In Australia, a bill introduced by Senator Peter Whish-Wilson, which would ban trade agreements between Australia and other countries that include ISDS clauses, has been garnering support.
Pensioner and religious groups have supported a bill to ban ISDS clauses in international trade and investment agreements, raising concerns such as higher medicine prices and the loss of Australian sovereignty, according to The Guardian of London.
The Combined Pensioners and Superannuants Association of New South Wales (CPSA) has joined the Catholic organization, the Conference of Leaders of Religious Institutes NSW (CLRI), which represents a membership of 3,500 nuns, priests and brothers, to condemn the use of ISDS clauses in its submissions to a Senate committee.

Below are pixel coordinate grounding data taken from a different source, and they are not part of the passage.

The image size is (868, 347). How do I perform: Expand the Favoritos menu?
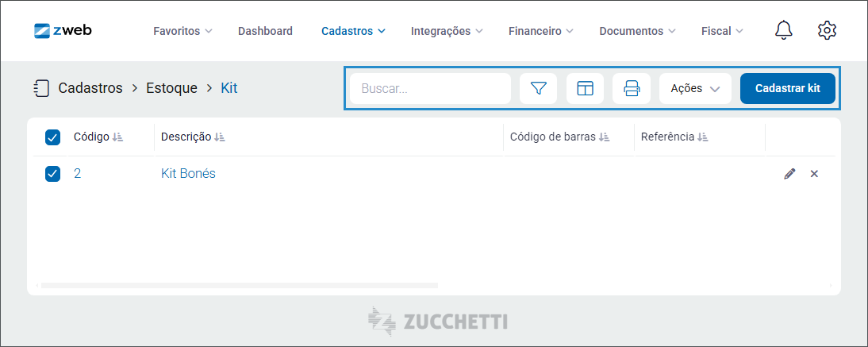[x=182, y=31]
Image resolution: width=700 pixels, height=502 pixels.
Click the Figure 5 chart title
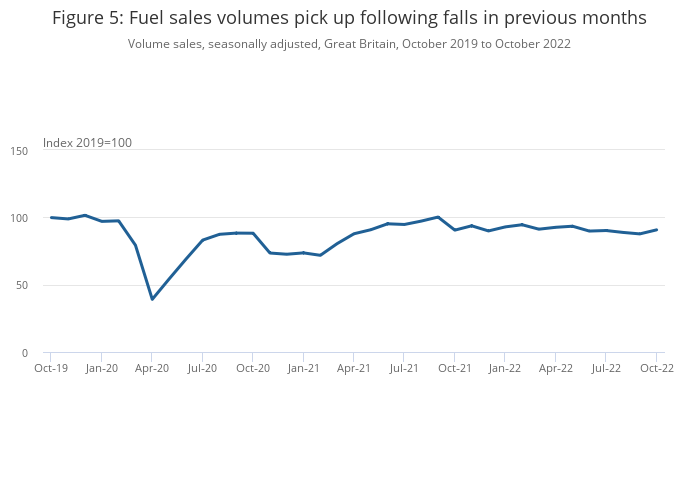349,18
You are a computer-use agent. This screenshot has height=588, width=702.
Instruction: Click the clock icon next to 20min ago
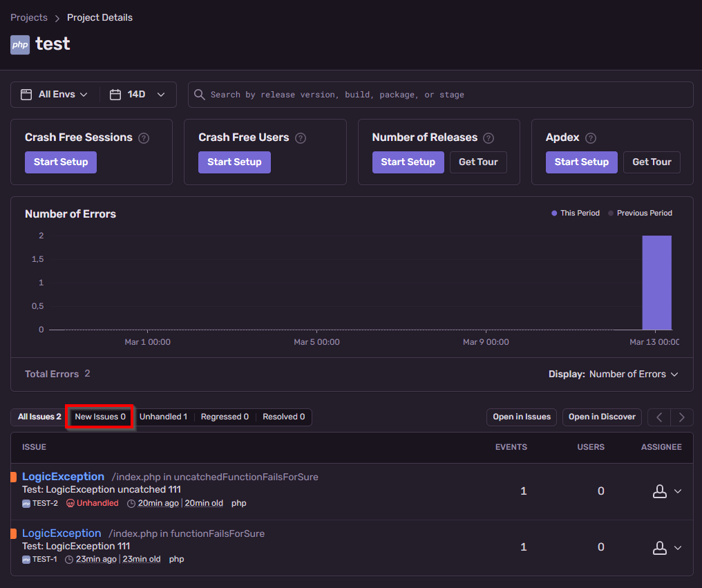tap(131, 502)
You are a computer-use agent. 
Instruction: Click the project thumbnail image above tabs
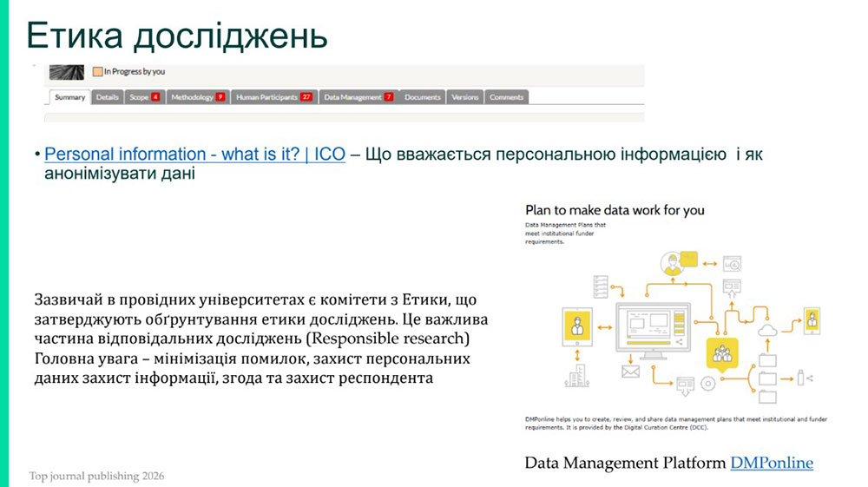pyautogui.click(x=66, y=71)
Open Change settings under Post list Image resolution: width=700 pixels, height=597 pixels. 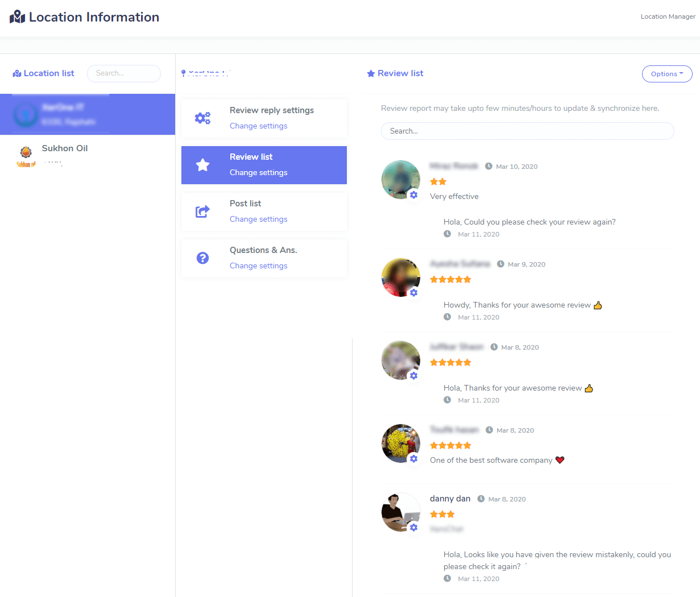pyautogui.click(x=258, y=219)
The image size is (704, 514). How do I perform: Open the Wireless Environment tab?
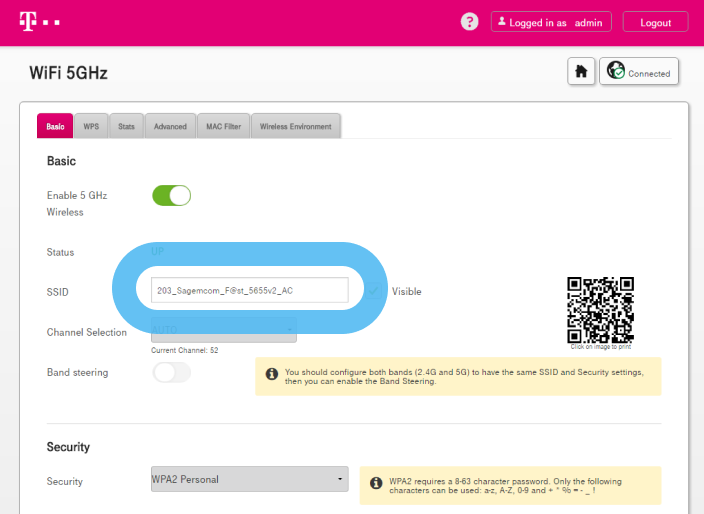coord(295,127)
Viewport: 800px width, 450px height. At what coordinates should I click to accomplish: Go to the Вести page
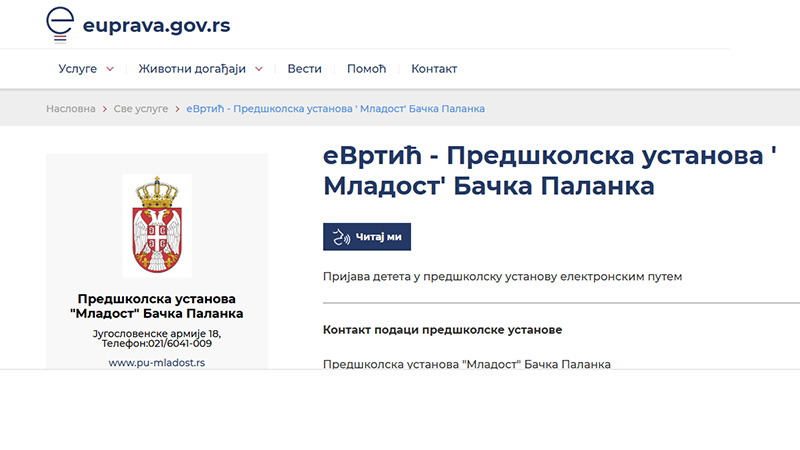click(x=304, y=69)
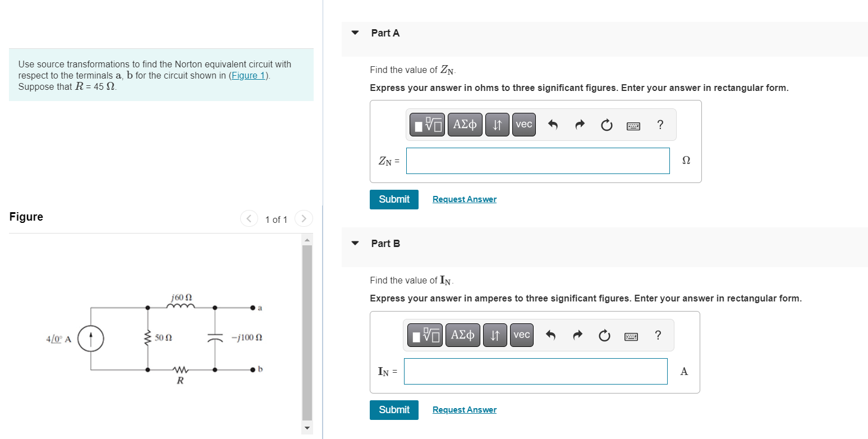This screenshot has height=439, width=868.
Task: Click the subscript/superscript arrows button in Part B
Action: pyautogui.click(x=495, y=335)
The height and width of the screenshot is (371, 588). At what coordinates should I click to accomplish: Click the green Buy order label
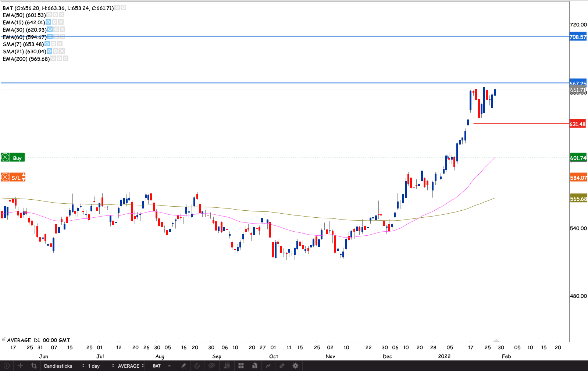click(17, 158)
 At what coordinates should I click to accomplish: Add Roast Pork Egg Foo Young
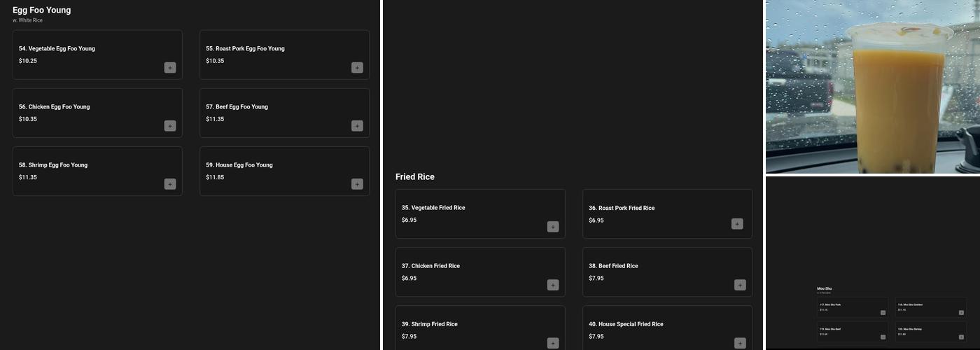[357, 68]
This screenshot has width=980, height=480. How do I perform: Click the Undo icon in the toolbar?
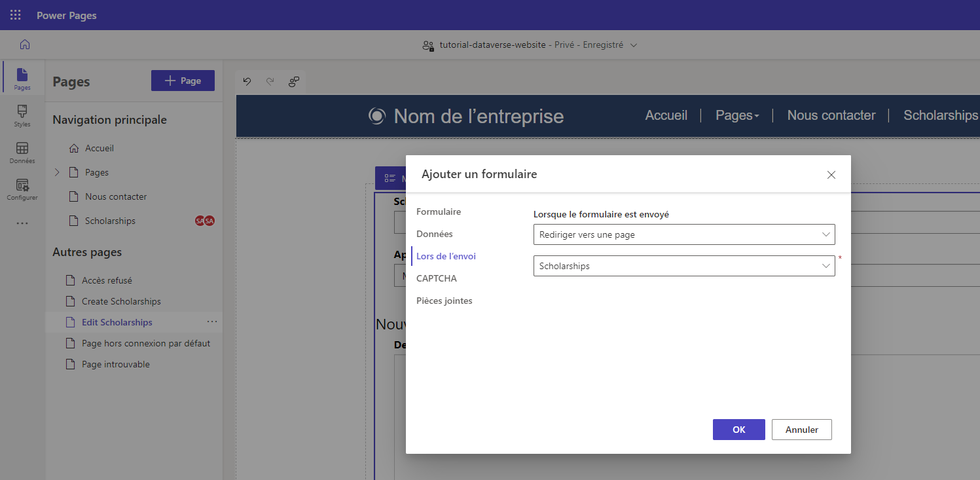coord(247,81)
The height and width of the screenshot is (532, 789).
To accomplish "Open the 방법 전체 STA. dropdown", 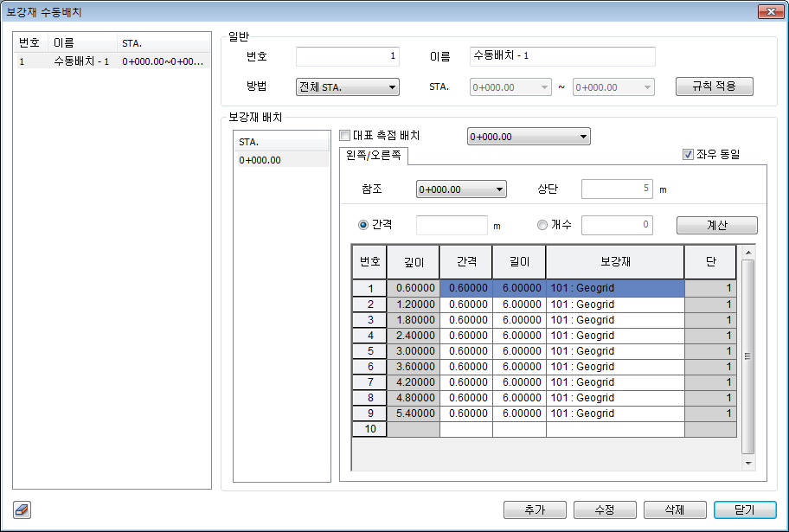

The CPSA submission said it was “troubled by the heavy influence of U.S. corporations” and the reduced capacity of the government to make laws for the Australian people.
In 2011, Australian Trade Minister Craig Emerson, said he would not support any deal that gave greater rights to foreign businesses than domestic firms.
Pinder’s recent disclosure about the contention over Canada’s efforts to include an ISDS in its trade deal with The Bahamas come as both he and Prime Minister Perry Christie have indicated that there have been challenges in finalizing a new trade deal with Canada, which would enable the country to avoid steep increases in duty rates being charged on goods exported to Canada, ranging from crawfish and fuel to pharmaceuticals and salt.
Prior to Pinder’s comments regarding the ISDS, the major sticking points holding up the deal had not been entirely clear.
However, in a recent presentation to the National Conclave of Chambers of Commerce, Pinder called the trade agreement talks “very tenuous”, and, in a recent address to the University of the West Indies on this nation’s relations with CARICOM, Christie lamented that The Bahamas has not been able to conclude a trade agreement with Canada.
The prime minister pointed to that The Bahamas had supported Canada when it resisted the movement of the headquarters of the International Civil Aviation Organization (ICAO) from Montreal, and said the fact that the two countries’ “traditional friendship” had not yet led to The Bahamas being able to bring closure to a new trade deal was evidence of what he termed a “fundamental disequilibrium”.